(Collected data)
<<<<
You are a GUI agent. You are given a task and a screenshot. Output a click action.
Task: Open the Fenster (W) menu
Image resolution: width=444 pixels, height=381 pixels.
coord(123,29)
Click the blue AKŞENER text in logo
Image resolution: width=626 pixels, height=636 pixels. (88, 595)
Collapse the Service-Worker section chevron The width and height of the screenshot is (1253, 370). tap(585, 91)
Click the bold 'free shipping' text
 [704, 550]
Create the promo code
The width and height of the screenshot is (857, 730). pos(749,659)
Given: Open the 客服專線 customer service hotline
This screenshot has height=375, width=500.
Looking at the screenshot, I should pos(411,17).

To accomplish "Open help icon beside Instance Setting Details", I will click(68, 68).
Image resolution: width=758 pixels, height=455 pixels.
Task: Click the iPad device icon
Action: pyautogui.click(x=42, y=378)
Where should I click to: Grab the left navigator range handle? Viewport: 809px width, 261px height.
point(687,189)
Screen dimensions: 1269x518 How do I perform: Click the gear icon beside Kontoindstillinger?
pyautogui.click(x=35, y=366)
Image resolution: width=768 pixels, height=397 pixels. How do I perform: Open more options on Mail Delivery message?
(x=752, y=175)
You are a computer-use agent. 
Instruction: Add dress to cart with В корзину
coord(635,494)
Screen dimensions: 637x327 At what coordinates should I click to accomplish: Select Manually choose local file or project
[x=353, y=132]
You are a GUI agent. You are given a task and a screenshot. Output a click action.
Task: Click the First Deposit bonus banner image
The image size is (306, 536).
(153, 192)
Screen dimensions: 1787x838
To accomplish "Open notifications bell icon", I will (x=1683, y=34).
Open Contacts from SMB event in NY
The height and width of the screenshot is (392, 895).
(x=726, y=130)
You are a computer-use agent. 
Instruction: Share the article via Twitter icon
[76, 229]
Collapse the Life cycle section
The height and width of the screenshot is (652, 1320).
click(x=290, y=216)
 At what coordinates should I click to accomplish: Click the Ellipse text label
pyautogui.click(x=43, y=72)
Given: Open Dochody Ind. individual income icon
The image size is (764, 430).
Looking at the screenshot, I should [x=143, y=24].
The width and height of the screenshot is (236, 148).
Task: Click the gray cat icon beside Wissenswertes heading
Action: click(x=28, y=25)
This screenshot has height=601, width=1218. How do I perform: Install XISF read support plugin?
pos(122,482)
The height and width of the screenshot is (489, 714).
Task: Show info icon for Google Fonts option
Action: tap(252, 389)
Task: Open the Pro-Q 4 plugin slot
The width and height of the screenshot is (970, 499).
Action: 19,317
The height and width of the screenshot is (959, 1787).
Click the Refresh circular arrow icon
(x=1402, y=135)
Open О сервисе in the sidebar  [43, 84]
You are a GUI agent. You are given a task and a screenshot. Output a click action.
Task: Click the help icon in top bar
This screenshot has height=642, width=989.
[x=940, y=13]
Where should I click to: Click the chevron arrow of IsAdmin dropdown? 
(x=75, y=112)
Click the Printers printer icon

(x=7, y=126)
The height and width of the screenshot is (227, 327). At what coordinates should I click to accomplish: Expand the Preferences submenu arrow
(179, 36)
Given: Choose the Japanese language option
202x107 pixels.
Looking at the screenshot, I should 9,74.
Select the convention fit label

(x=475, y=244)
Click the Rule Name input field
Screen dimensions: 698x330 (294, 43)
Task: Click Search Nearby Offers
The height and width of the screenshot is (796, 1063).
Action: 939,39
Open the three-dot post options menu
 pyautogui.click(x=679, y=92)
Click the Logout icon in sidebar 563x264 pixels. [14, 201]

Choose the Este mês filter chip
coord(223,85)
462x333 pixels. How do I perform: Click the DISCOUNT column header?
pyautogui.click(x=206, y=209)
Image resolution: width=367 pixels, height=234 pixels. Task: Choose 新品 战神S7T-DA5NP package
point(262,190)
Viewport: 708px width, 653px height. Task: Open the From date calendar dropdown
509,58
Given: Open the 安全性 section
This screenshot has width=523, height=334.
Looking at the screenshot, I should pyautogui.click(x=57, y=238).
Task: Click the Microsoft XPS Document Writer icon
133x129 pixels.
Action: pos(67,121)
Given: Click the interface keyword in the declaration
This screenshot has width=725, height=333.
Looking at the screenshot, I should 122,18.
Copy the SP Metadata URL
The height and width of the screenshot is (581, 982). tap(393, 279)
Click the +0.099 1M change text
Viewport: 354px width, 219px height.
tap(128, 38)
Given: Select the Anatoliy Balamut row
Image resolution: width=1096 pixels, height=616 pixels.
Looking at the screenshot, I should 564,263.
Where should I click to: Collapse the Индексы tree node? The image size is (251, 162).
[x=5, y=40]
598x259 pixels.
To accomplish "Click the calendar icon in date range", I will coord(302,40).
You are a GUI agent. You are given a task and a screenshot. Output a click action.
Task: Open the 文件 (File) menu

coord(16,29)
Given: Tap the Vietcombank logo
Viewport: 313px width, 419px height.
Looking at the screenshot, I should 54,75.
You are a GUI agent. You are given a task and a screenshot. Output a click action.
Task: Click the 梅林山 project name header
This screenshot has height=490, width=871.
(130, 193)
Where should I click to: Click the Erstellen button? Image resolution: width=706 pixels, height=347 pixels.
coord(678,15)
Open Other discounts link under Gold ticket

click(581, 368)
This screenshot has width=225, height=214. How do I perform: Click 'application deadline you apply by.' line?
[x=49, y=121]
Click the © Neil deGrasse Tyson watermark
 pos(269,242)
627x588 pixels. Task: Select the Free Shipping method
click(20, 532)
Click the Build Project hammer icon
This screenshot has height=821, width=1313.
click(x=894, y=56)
>>>>
#### WHAT IS EXPECTED
Write the records out again so that each one matches the original exactly.

#### OUTPUT
You are a GUI agent. You are given a task and a screenshot. Output a click action.
Task: Open the Fenster (W) menu
Image resolution: width=444 pixels, height=381 pixels.
coord(123,29)
Click the blue AKŞENER text in logo
Image resolution: width=626 pixels, height=636 pixels. (88, 595)
Collapse the Service-Worker section chevron The width and height of the screenshot is (1253, 370). tap(585, 91)
Click the bold 'free shipping' text
 [704, 550]
Create the promo code
The width and height of the screenshot is (857, 730). pos(749,659)
Given: Open the 客服專線 customer service hotline
This screenshot has height=375, width=500.
Looking at the screenshot, I should pos(411,17).

To accomplish "Open help icon beside Instance Setting Details", I will click(68, 68).
Image resolution: width=758 pixels, height=455 pixels.
Task: Click the iPad device icon
Action: pyautogui.click(x=42, y=378)
Where should I click to: Grab the left navigator range handle? Viewport: 809px width, 261px height.
point(687,189)
Screen dimensions: 1269x518 How do I perform: Click the gear icon beside Kontoindstillinger?
pyautogui.click(x=35, y=366)
Image resolution: width=768 pixels, height=397 pixels. How do I perform: Open more options on Mail Delivery message?
(x=752, y=175)
You are a computer-use agent. 
Instruction: Add dress to cart with В корзину
coord(635,494)
Screen dimensions: 637x327 At what coordinates should I click to accomplish: Select Manually choose local file or project
[x=353, y=132]
You are a GUI agent. You are given a task and a screenshot. Output a click action.
Task: Click the First Deposit bonus banner image
The image size is (306, 536).
(153, 192)
Screen dimensions: 1787x838
To accomplish "Open notifications bell icon", I will (x=1683, y=34).
Open Contacts from SMB event in NY
The height and width of the screenshot is (392, 895).
(x=726, y=130)
You are a computer-use agent. 
Instruction: Share the article via Twitter icon
[76, 229]
Collapse the Life cycle section
The height and width of the screenshot is (652, 1320).
click(x=290, y=216)
 At what coordinates should I click to accomplish: Click the Ellipse text label
pyautogui.click(x=43, y=72)
Given: Open Dochody Ind. individual income icon
The image size is (764, 430).
Looking at the screenshot, I should [x=143, y=24].
The width and height of the screenshot is (236, 148).
Task: Click the gray cat icon beside Wissenswertes heading
Action: click(x=28, y=25)
This screenshot has height=601, width=1218. How do I perform: Install XISF read support plugin?
pos(122,482)
The height and width of the screenshot is (489, 714).
Task: Show info icon for Google Fonts option
Action: tap(252, 389)
Task: Open the Pro-Q 4 plugin slot
The width and height of the screenshot is (970, 499).
Action: 19,317
The height and width of the screenshot is (959, 1787).
Click the Refresh circular arrow icon
(x=1402, y=135)
Open О сервисе in the sidebar  [43, 84]
You are a GUI agent. You are given a task and a screenshot. Output a click action.
Task: Click the help icon in top bar
This screenshot has height=642, width=989.
[x=940, y=13]
Where should I click to: Click the chevron arrow of IsAdmin dropdown? 
(x=75, y=112)
Click the Printers printer icon

(x=7, y=126)
The height and width of the screenshot is (227, 327). At what coordinates should I click to accomplish: Expand the Preferences submenu arrow
(179, 36)
Given: Choose the Japanese language option
202x107 pixels.
Looking at the screenshot, I should 9,74.
Select the convention fit label

(x=475, y=244)
Click the Rule Name input field
Screen dimensions: 698x330 (294, 43)
Task: Click Search Nearby Offers
The height and width of the screenshot is (796, 1063).
Action: 939,39
Open the three-dot post options menu
 pyautogui.click(x=679, y=92)
Click the Logout icon in sidebar 563x264 pixels. [14, 201]

Choose the Este mês filter chip
coord(223,85)
462x333 pixels. How do I perform: Click the DISCOUNT column header?
pyautogui.click(x=206, y=209)
Image resolution: width=367 pixels, height=234 pixels. Task: Choose 新品 战神S7T-DA5NP package
point(262,190)
Viewport: 708px width, 653px height. Task: Open the From date calendar dropdown
509,58
Given: Open the 安全性 section
This screenshot has width=523, height=334.
Looking at the screenshot, I should pyautogui.click(x=57, y=238).
Task: Click the Microsoft XPS Document Writer icon
133x129 pixels.
Action: pos(67,121)
Given: Click the interface keyword in the declaration
This screenshot has width=725, height=333.
Looking at the screenshot, I should 122,18.
Copy the SP Metadata URL
The height and width of the screenshot is (581, 982). tap(393, 279)
Click the +0.099 1M change text
Viewport: 354px width, 219px height.
tap(128, 38)
Given: Select the Anatoliy Balamut row
Image resolution: width=1096 pixels, height=616 pixels.
Looking at the screenshot, I should 564,263.
Where should I click to: Collapse the Индексы tree node? The image size is (251, 162).
[x=5, y=40]
598x259 pixels.
To accomplish "Click the calendar icon in date range", I will coord(302,40).
You are a GUI agent. You are given a task and a screenshot. Output a click action.
Task: Open the 文件 (File) menu

coord(16,29)
Given: Tap the Vietcombank logo
Viewport: 313px width, 419px height.
Looking at the screenshot, I should 54,75.
You are a GUI agent. You are given a task and a screenshot. Output a click action.
Task: Click the 梅林山 project name header
This screenshot has height=490, width=871.
(130, 193)
Where should I click to: Click the Erstellen button? Image resolution: width=706 pixels, height=347 pixels.
coord(678,15)
Open Other discounts link under Gold ticket

click(581, 368)
This screenshot has width=225, height=214. How do I perform: Click 'application deadline you apply by.' line?
[x=49, y=121]
Click the © Neil deGrasse Tyson watermark
 pos(269,242)
627x588 pixels. Task: Select the Free Shipping method
click(20, 532)
Click the Build Project hammer icon
This screenshot has height=821, width=1313.
click(x=894, y=56)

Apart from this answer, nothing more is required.